The [W3C XML schema](https://www.w3.org/TR/2004/REC-xmlschema-2-20041028/#isoformats)
has more details on the specifics of ISO formatting of dates and date-times.

**Note:** ODS files produced by Microsoft Excel output all dates as date-times
with the time component of the date set to `00:00:00`, this is a further
reason for `read_ods_cells()` not automatically coercing `date_value` to an
R data type.

### Float

Numeric values, with the exception of currency and percentage types, are
defined as a `float` value type.

```{r}
#| echo: FALSE
old <- options(
  pillar.sigfig = 10
)
```

```{r}
types_cells |> 
  dplyr::filter(value_type == "float") |> 
  dplyr::select(cell_content, base_value, numeric_value)
```

### Percentage

Percentages are numeric values with formatting to include a percentage sign.

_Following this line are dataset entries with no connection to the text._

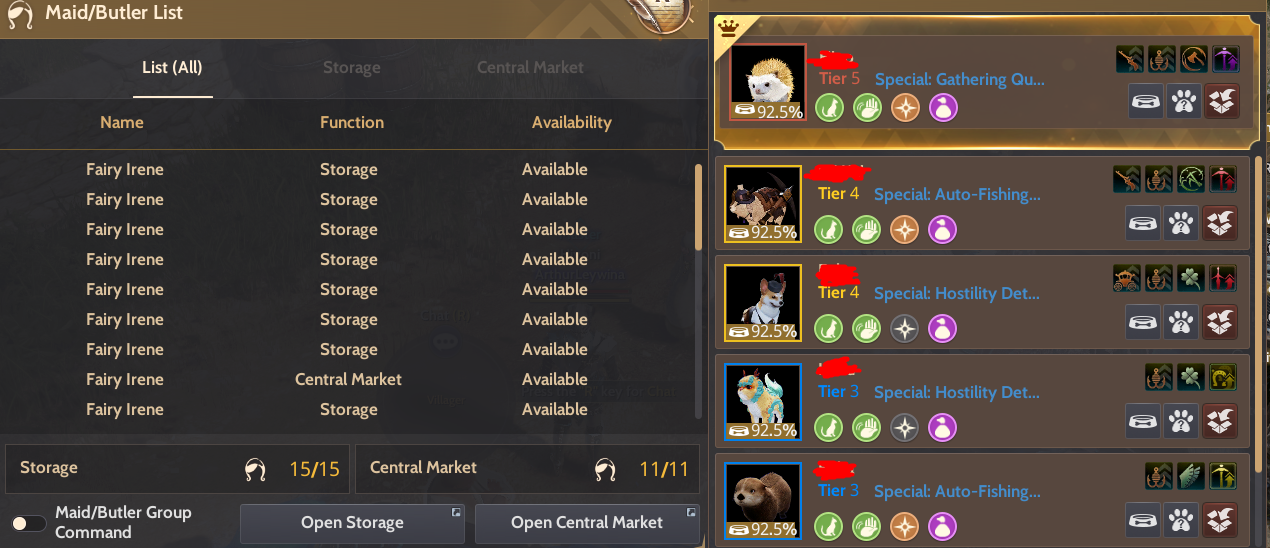Click the Open Central Market button
The height and width of the screenshot is (548, 1270).
tap(587, 523)
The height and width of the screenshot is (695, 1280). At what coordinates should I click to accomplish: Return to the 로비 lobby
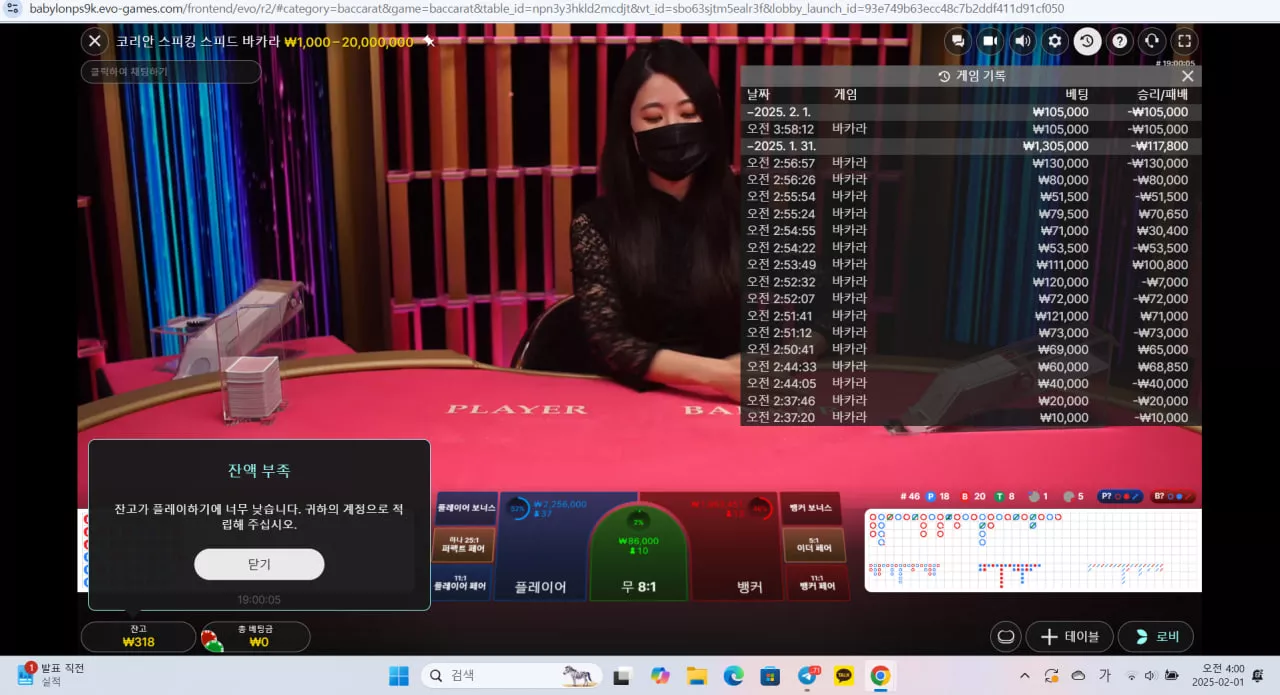[1156, 637]
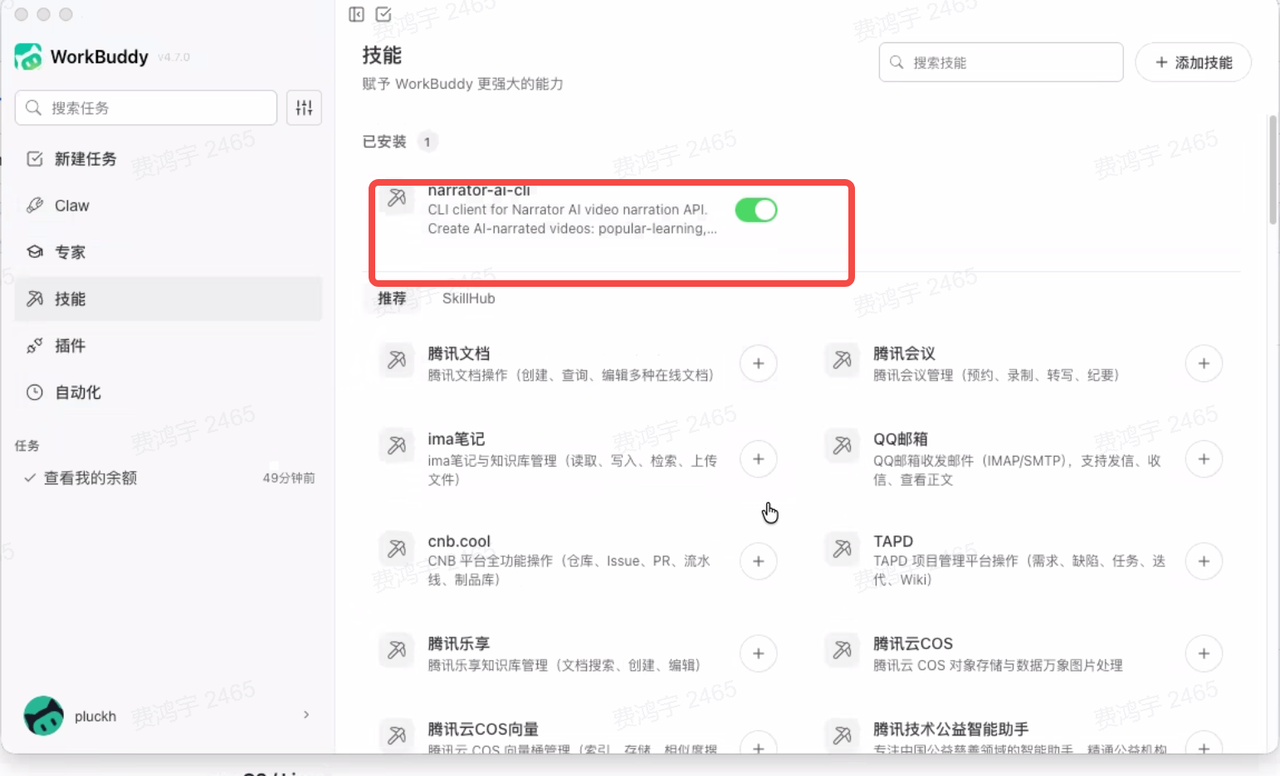The image size is (1280, 776).
Task: Focus the 搜索技能 search field
Action: [1001, 62]
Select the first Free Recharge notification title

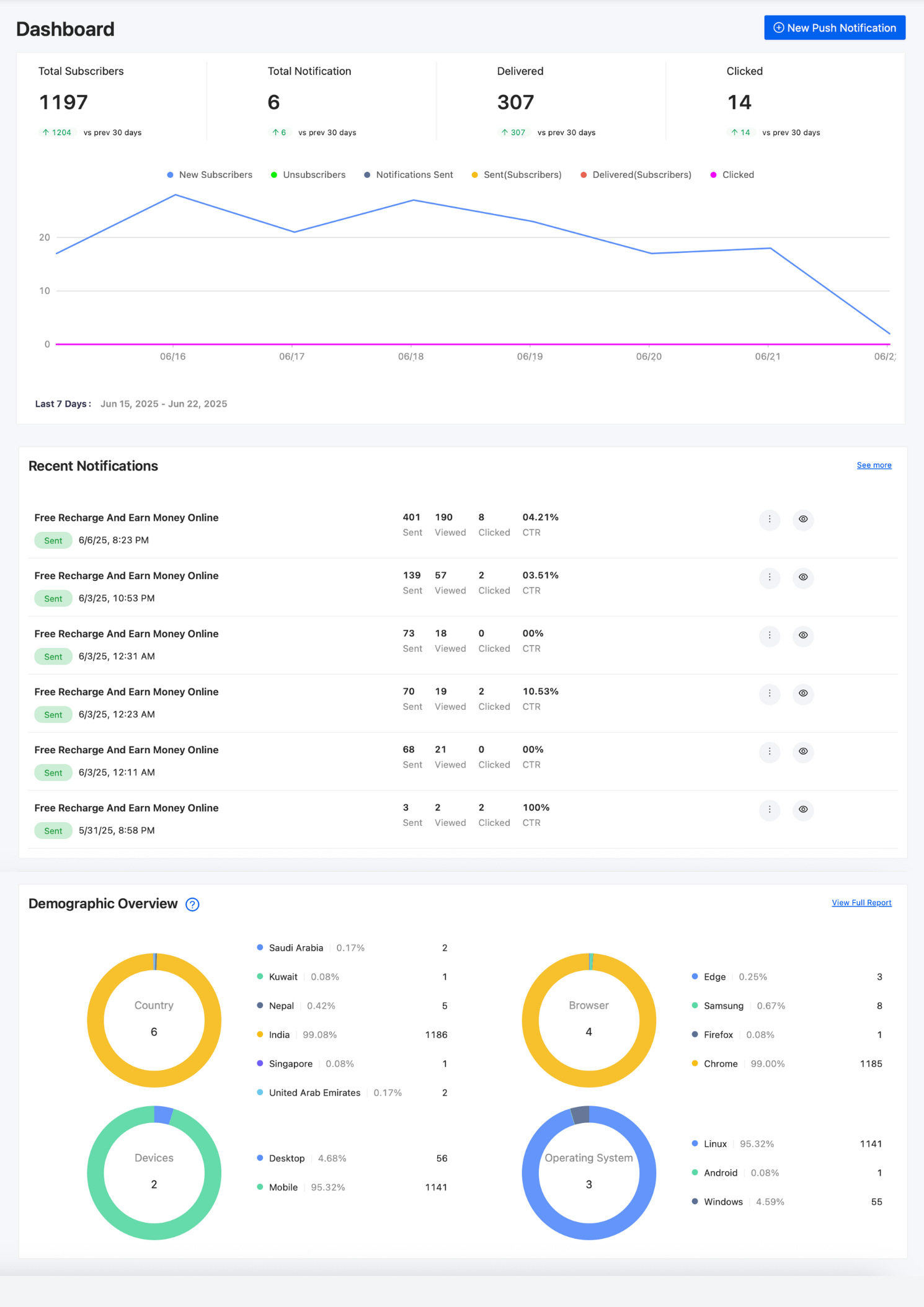127,518
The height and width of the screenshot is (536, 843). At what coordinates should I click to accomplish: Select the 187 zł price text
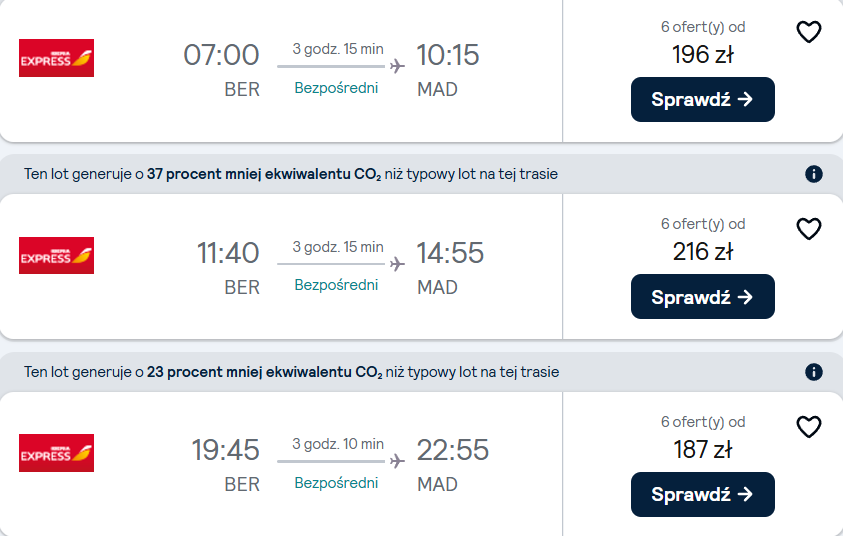pyautogui.click(x=703, y=449)
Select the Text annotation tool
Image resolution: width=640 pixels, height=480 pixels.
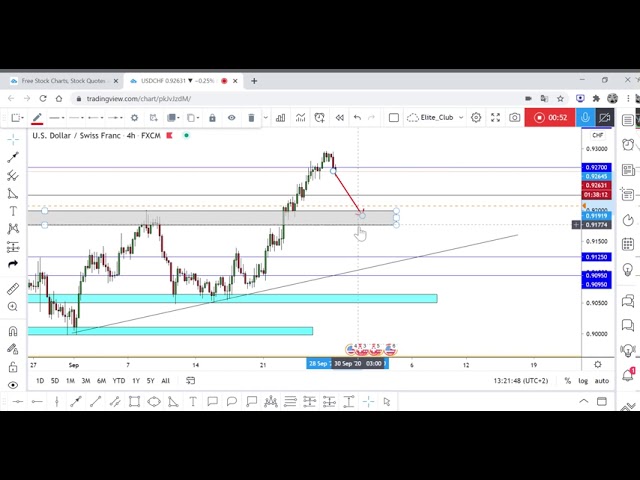[x=13, y=211]
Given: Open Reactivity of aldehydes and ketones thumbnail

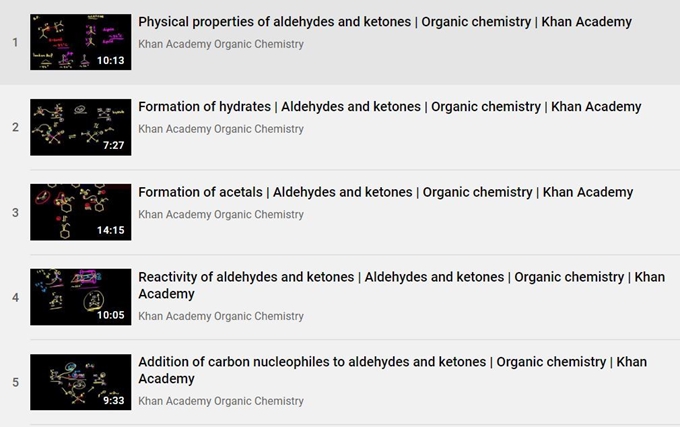Looking at the screenshot, I should point(81,297).
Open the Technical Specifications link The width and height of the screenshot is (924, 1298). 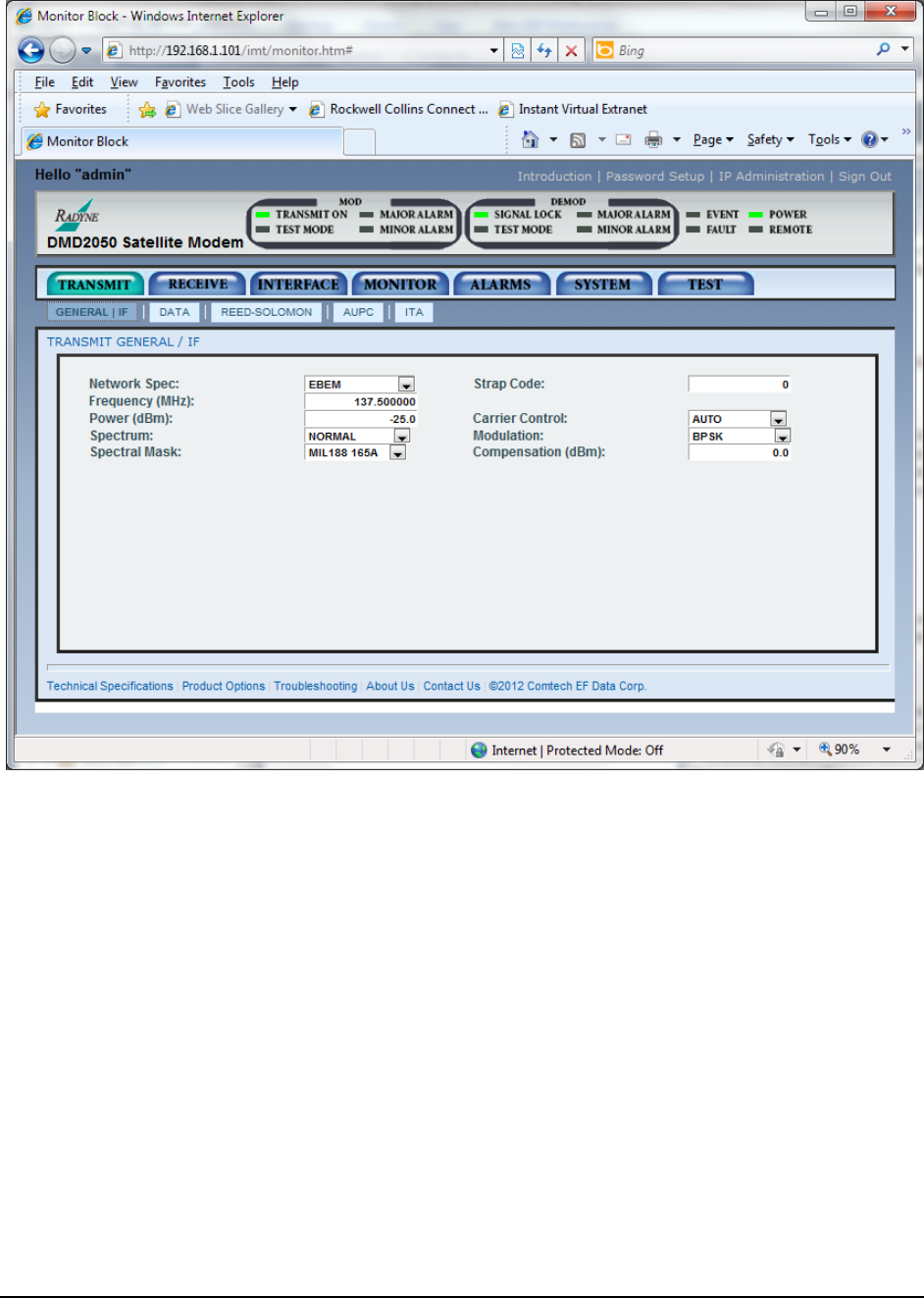pyautogui.click(x=110, y=686)
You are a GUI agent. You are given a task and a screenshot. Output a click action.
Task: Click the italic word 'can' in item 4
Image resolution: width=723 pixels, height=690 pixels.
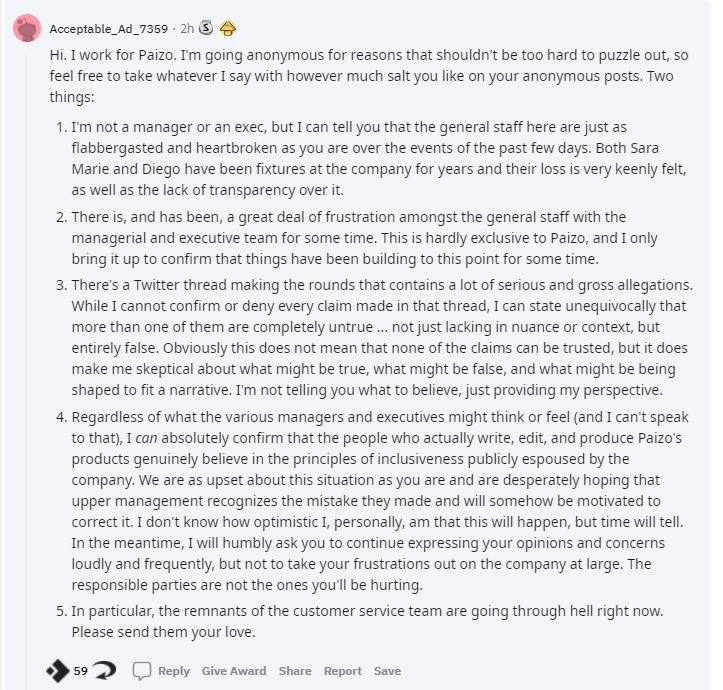(146, 438)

As
with the currency value type the specifics of formatting are handled by style
formatting rules.

```{r}
types_cells |> 
  dplyr::filter(value_type == "percentage") |> 
  dplyr::select(cell_content, base_value, numeric_value)
```

```{r}
#| echo: FALSE
options(old)
```

### String

String values are derived from the `cell_content`, the text representation of
the cell as seen by a spreadsheet application user.

```{r}
types_cells |> 
  dplyr::filter(col == 1 & row > 1 & value_type == "string") |> 
  dplyr::select(cell_content, base_value)
```

While the ODS specification allows for a separate `string-value` attribute in
the XML table-cell tags, in practice this is not implemented by the major
spreadsheet applications.

### Time

Time values are defined as a duration as specified by ISO 8601, in the format
`PT00H00M00S`.

```{r}
types_cells |> 
  dplyr::filter(value_type == "time") |> 
  dplyr::select(cell_content, base_value, time_value)
```

As with date values time values are not automatically coerced to an R data
type. To use base R's `as.difftime()` you will need to remove or convert the
letter characters, whereas `lubridate::as.duration()` can coerce without
modification.


```{r}
types_cells |> 
  dplyr::filter(value_type == "time") |> 
  dplyr::select(cell_content, time_value) |>
  # dplyr::mutate(
  #   time_value2 = as.difftime(gsub("[PTS]", "", gsub("[HM]", ":", time_value)))
  # )
  dplyr::mutate(time_value2 = lubridate::as.duration(time_value))
```


The [W3C XML schema](https://www.w3.org/TR/2004/REC-xmlschema-2-20041028/#isoformats)
has more details on the specifics of ISO formatting of dates and date-times.